Paying for aftercare post cancer treatments

I am just venting and asking for advice.

Post all kitchen sink treatments 3 yrs still have a few thousand dollars left to pay (I said no to a few medical bills of course. The primary reason I am working is for medical insurance. I am only 50 by the way. $2800 ded and $6000 OOP.

I just found out cancer hospital charged $480 (my portion of ded) for blood tests and they will get away w it. The same blood tests done a local blood lab cost me less than $14.00 whopping 3500% mark up tried reasoning w billing dept but no that is what insurance allows. it is$480 and the 3500% mark up I really dont see myself going to another cancer hospital..
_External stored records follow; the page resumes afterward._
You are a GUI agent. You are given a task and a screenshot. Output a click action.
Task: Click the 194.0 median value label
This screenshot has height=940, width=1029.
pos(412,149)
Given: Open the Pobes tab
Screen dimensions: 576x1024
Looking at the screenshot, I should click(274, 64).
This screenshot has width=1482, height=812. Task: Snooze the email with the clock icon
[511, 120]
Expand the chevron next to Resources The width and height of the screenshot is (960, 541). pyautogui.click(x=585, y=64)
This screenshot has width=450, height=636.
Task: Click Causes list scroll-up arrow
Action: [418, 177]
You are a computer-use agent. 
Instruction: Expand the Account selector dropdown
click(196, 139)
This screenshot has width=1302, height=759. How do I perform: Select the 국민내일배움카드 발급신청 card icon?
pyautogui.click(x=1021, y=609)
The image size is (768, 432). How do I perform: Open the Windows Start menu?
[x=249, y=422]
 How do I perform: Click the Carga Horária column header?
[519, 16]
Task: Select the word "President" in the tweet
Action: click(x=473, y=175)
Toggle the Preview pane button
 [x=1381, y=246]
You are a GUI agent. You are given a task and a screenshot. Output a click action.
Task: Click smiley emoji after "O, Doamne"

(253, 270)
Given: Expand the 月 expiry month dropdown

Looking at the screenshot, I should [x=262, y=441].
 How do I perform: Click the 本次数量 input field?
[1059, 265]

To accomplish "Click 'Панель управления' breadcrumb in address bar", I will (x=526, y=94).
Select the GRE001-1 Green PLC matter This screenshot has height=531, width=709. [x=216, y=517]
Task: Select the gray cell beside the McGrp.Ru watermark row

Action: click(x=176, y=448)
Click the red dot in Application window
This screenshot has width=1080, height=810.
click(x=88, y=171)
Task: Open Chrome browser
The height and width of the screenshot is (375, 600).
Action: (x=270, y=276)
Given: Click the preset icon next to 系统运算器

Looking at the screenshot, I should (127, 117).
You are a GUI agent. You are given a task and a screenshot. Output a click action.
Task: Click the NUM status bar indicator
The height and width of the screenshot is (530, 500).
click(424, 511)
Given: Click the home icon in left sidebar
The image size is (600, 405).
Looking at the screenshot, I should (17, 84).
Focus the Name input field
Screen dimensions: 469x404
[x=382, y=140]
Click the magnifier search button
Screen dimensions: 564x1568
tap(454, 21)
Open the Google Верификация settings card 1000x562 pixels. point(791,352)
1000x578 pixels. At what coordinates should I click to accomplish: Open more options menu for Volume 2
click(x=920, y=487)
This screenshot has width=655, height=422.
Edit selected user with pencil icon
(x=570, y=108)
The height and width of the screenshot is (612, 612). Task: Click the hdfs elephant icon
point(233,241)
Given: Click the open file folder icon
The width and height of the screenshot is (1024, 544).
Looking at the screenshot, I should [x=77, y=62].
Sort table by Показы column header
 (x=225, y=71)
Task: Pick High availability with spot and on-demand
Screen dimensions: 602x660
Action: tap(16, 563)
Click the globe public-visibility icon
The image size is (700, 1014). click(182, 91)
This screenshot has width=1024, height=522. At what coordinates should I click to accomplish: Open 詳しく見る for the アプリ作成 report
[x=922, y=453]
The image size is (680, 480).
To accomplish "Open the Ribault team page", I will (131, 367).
arranged the same blood tests at local lab and some radiology tests at local facility for about $500 total. Hospital total would have been at least $1500. Now next thing is i need to tell my onco that i will be getting all tests outside the hospital..


the advice i am seeking is anyone do tests outside and be seen by fancy oncos at hospital? i was told they still charge for review..


Comments

  • Spookiesmom
    Spookiesmom Member Posts: 9,568
    edited August 2020

    Last year after rads, I got hit with a 2300 k bill for copays and dr visit. I called hospital, can we work something out? Send us proof of your income. Did that. They wrote it off. Try it.

    If there is a next time for rads, if I go to a different place, not hospital connected, no copay.

    I have all my labs, for MO, Endo,Cardio done at my PCP. I like his vampires. They send it to Quest, ordering dr gets results as does PCP. With my insurance there is no copay.

    Can you check into a different insurance plan?

  • Castigame
    Castigame Member Posts: 752
    edited August 2020

    thank you spookiesmom

    Unfortunately I make too much money and looking for another plan is not feasible,

    i guess i will do what you did in terms of getting tests outside.

    this experience made me sad because it reminded me that i was sick , it was costly, it still be costly enough to remind me i was sick, the outrageousness of 3500% markup, inconvenience of doing things separately, possibility of getting kicked out of the hospital. i am also thankful that I can afford the 3500% markup.. yes this is another life lesson in many ways.


  • nopink2019
    nopink2019 Member Posts: 329
    edited August 2020

    I'm in different category, diag MBC 8/2019 and turned 65 in 4/2020. I was on private pay ins at $860/mo + $6000 OOP max and switched to Medicare. Everyone said "oh, you'll love it, costs less". NOT for me. Since drugs on private ins fall under your OOP max, when I hit that, target therapy drugs were covered by ins. Now that I'm on Medicare I pay $300/mo premiums(medicare, supp & part D drugs) and $200 deductible. But drugs cost each month, $2800 1st and $525 each following. So iv drugs are covered fully by Medicare and pills are not capped in cost. I've just resigned myself to $$$. As long as you are in active treatment, you're going to hit your OOP max. I'd still get advice from the cancer center, but if they'll accept scans from elsewhere, do it and tell them why. Good on you for all your research!

  • Castigame
    Castigame Member Posts: 752
    edited August 2020

    The latest is I threw multiple fits via social media, 800 # and contacting chief marketing officer of the hospital.

    I got shot down every single time so I surrender re to the 3500% mark up bill.

    I have verbal confirmations re hospital would accept outside test results. Oh no maybe I should get that in writing???


    Scheduled 3 blood tests, CT scan chest w & wo contrast and Dexa Scan on 09/11/20 via third party vendor. Ct scan is for my peace of mind but the 4 are Onco wanted.

    Actual radiology place may threw a fit because the scripts state I have insurance. Yea it still is a battle even after all medical C treatments.